Reputation: 2722
I have an out of memory problem that I can't seem to solve with Mono/C# when I use parallel tasks.
Background: I have a data processing intensive application that reads chunks of data from a file. Each chunk is read as a byte array, which is passed to a new StreamReader instance so that it can be consumed/processed by a thread working as a parallel task. On the Microsoft CLR, this works perfectly, and the memory stays beneath ~200 MB while processing this file.
However, on Mono, instead of the amount of the memory for the process staying in the same range throughout the processing of the file, it increases linearly until it gives an out of memory error after exceeding the 32 bit address space limit. I cannot understand why, and am trying to solve this problem.
I used the profiler and heap shot tools to figure out what was consuming so much memory. It appears the byte arrays that are filled with data from chunks of the file stay around longer than they should (though are occasionally collected), and as a result the program runs out of memory. I have tried to figure out what is keeping a reference to them using the heap shot profiler, but it list several "unknown" types and I have no idea what this means. I I have tried to ensure that everything is disposed/set-to-null after use, and clearly in the MS runtime they can be and are collected.

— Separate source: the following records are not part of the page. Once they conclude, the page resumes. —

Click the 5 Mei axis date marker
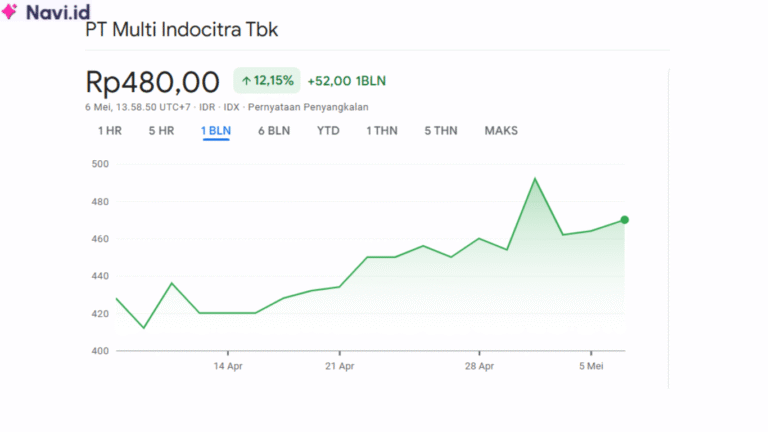768x432 pixels. [591, 366]
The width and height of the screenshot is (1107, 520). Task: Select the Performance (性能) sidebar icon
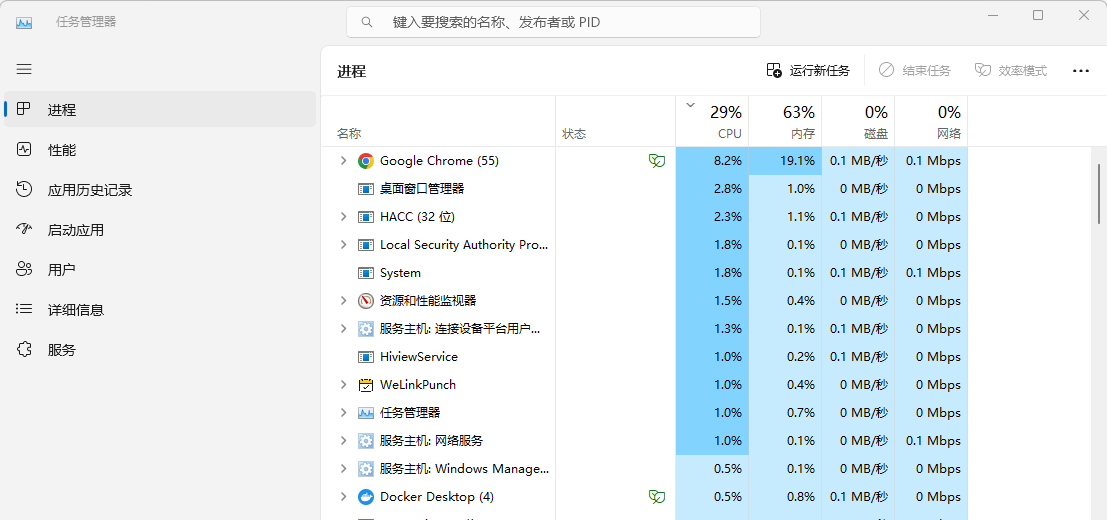point(24,150)
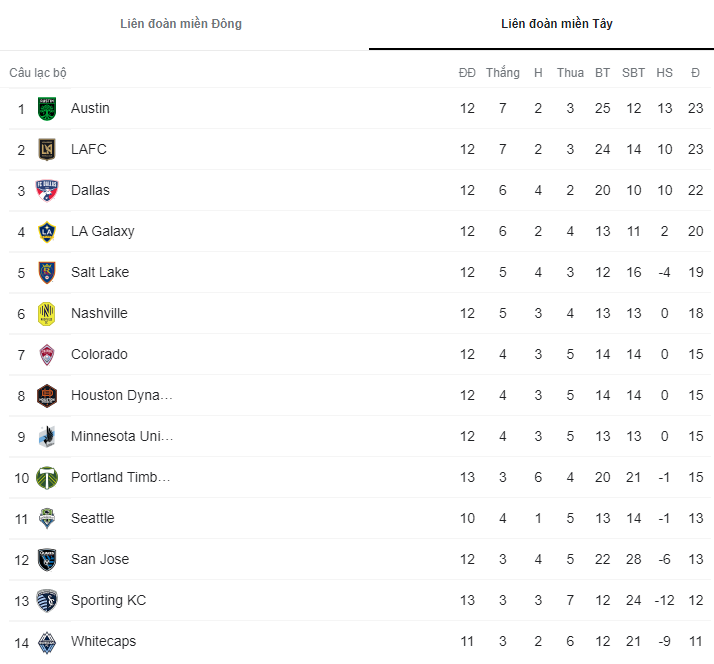This screenshot has height=664, width=714.
Task: Click the Portland Timbers green logo
Action: coord(47,477)
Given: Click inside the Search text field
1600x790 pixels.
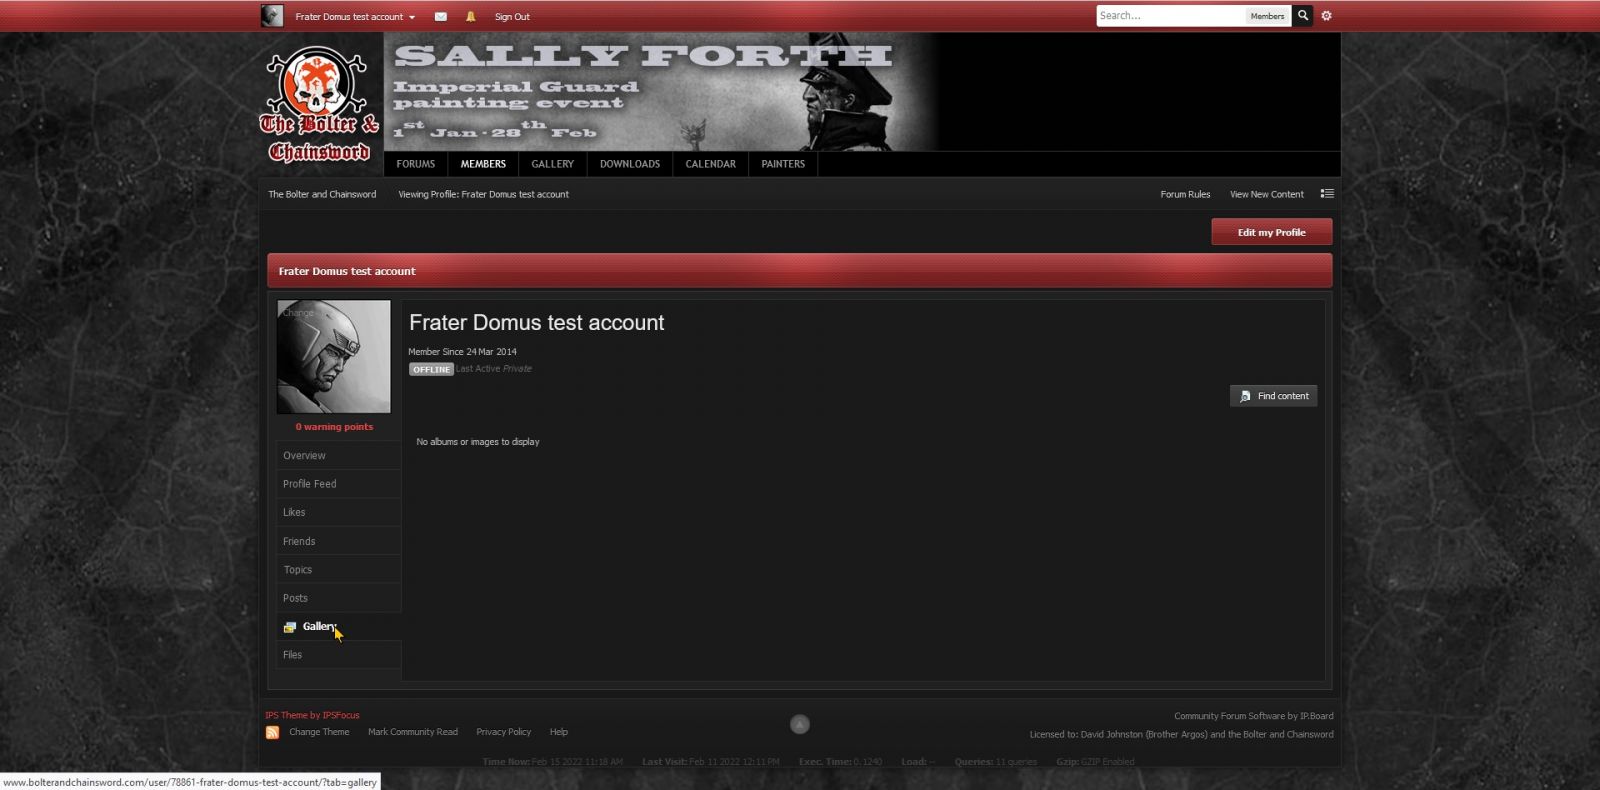Looking at the screenshot, I should click(x=1168, y=16).
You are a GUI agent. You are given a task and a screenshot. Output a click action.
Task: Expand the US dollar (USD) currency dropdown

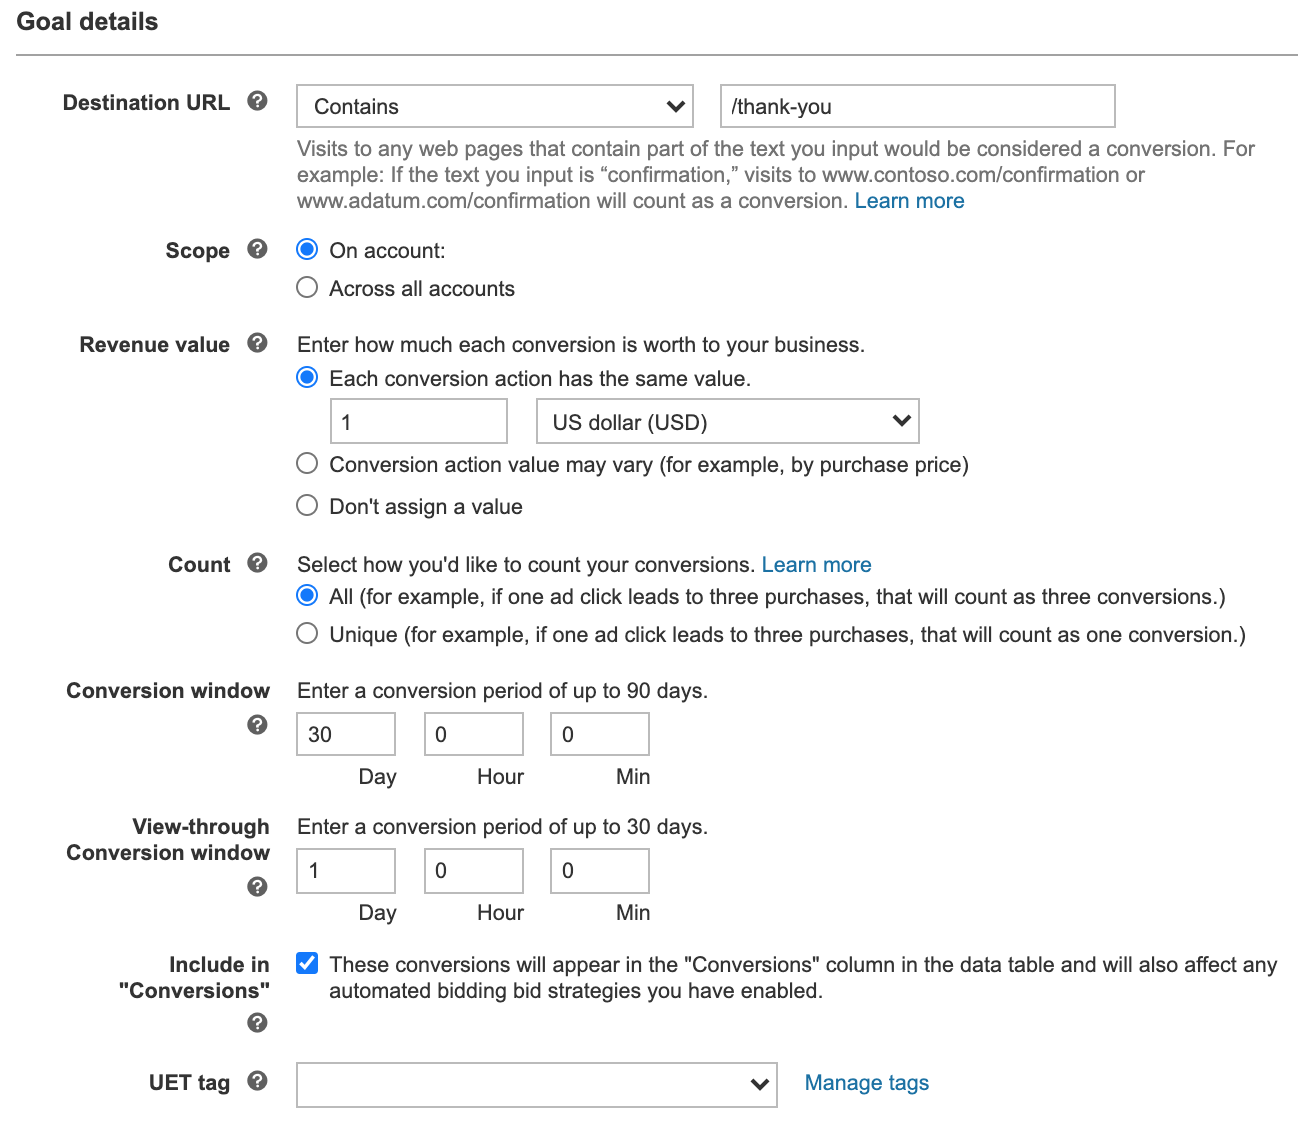(x=728, y=422)
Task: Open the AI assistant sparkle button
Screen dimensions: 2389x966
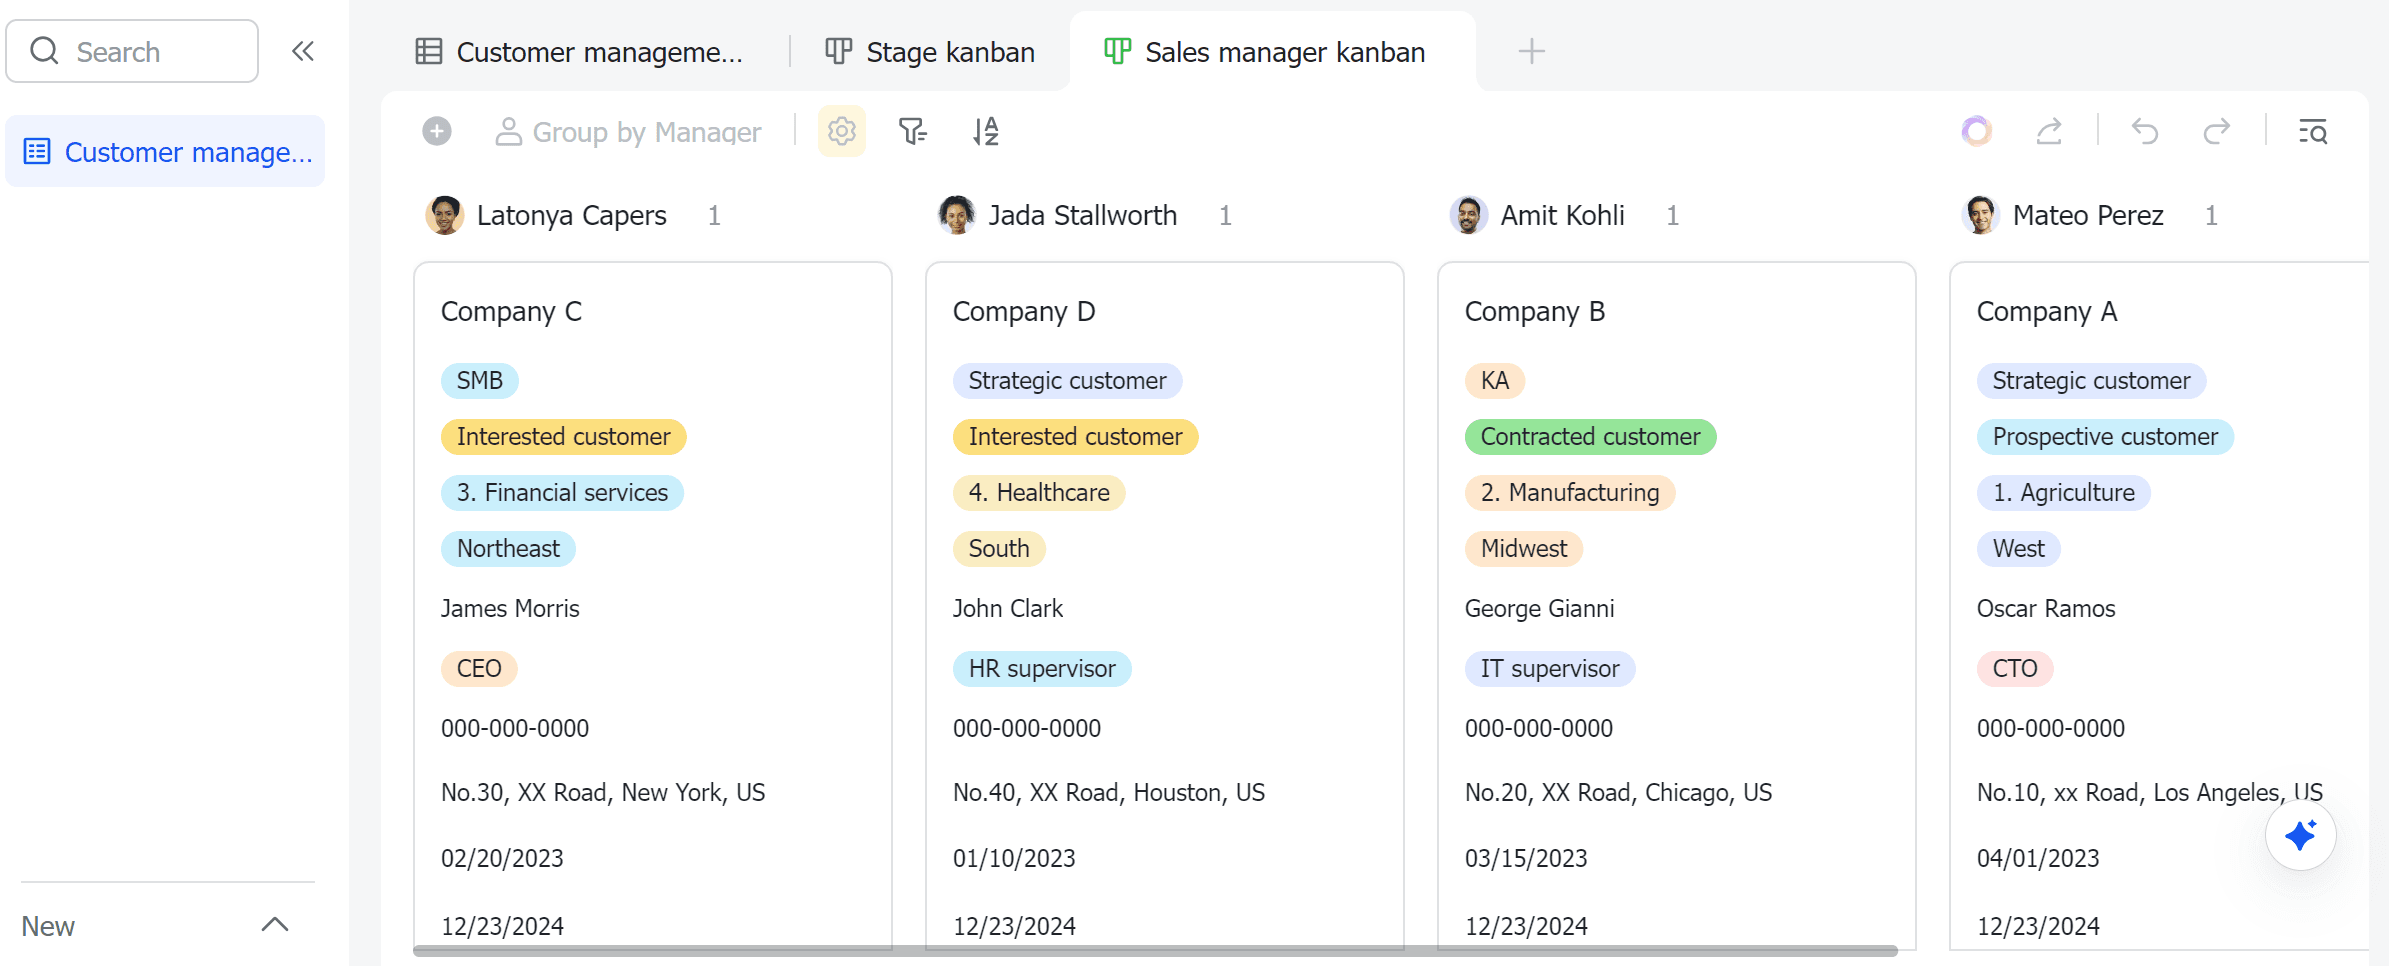Action: [x=2300, y=835]
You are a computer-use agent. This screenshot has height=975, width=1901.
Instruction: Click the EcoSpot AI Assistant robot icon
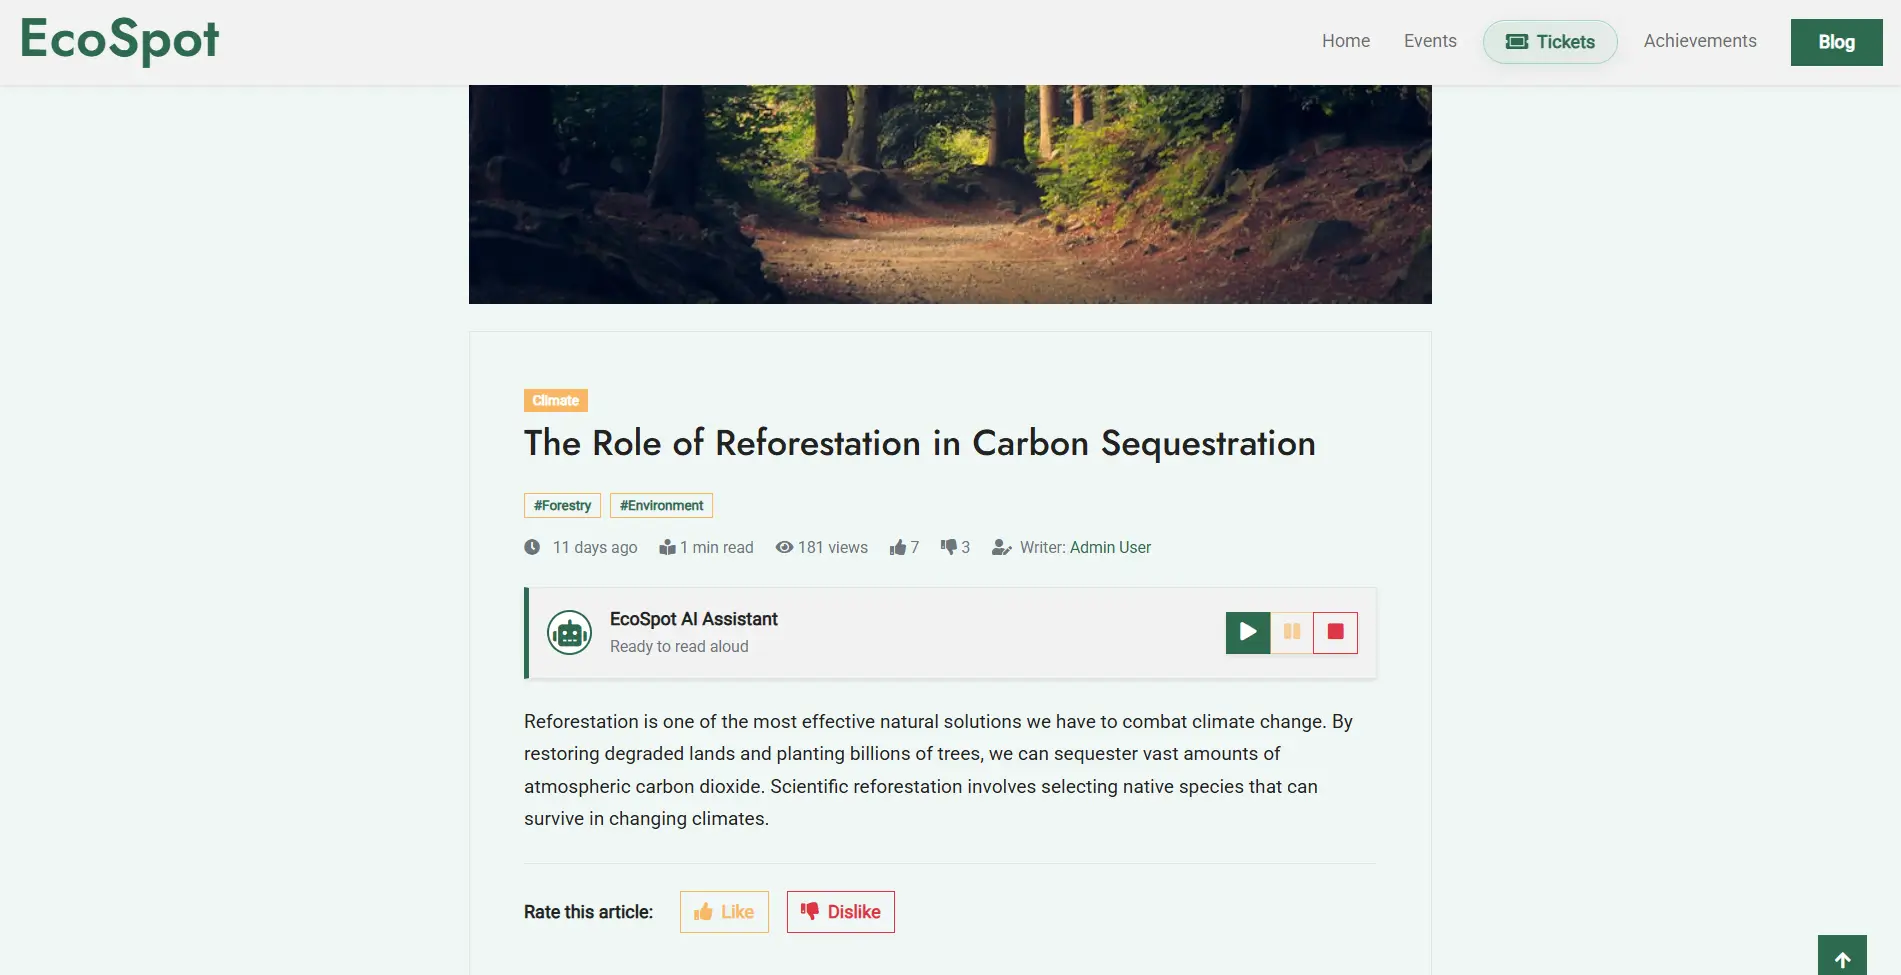[x=569, y=633]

If anyone knows how to interpret these unknowns in heapshot or further diagnose/solve this issue it would be greatly appreciated. For reference, the heap shot screen view and a code snippet of the task are shown below.
//Run parallel tasks: the enumerator in this foreach statement produces byte[] types
//and feeds them to a stream reader that it "yields"
Parallel.ForEach(FQP.GetStreamReaderForSequences(700000),FR =>
{
//next code bits that process the FR variable
//(which is a streamreader wrapping a byte[])
....
//Now I dispose of the streamreader
FR.Dispose();
FR = null;
//This didn't help, but ideally there should be no more references to the byte[] type here.
GC.Collect();
});
Upvotes: 1
Views: 407
Reputation: 2722
Mono by default grows the size of the partition each size a new task is requested. Therefore, it will run out of memory if a large dataset is being enumerated in a parallel query. As a result, you must create your own custom partitioner as in here:
http://msdn.microsoft.com/en-us/library/vstudio/dd997416(v=vs.100).aspx
Upvotes: 1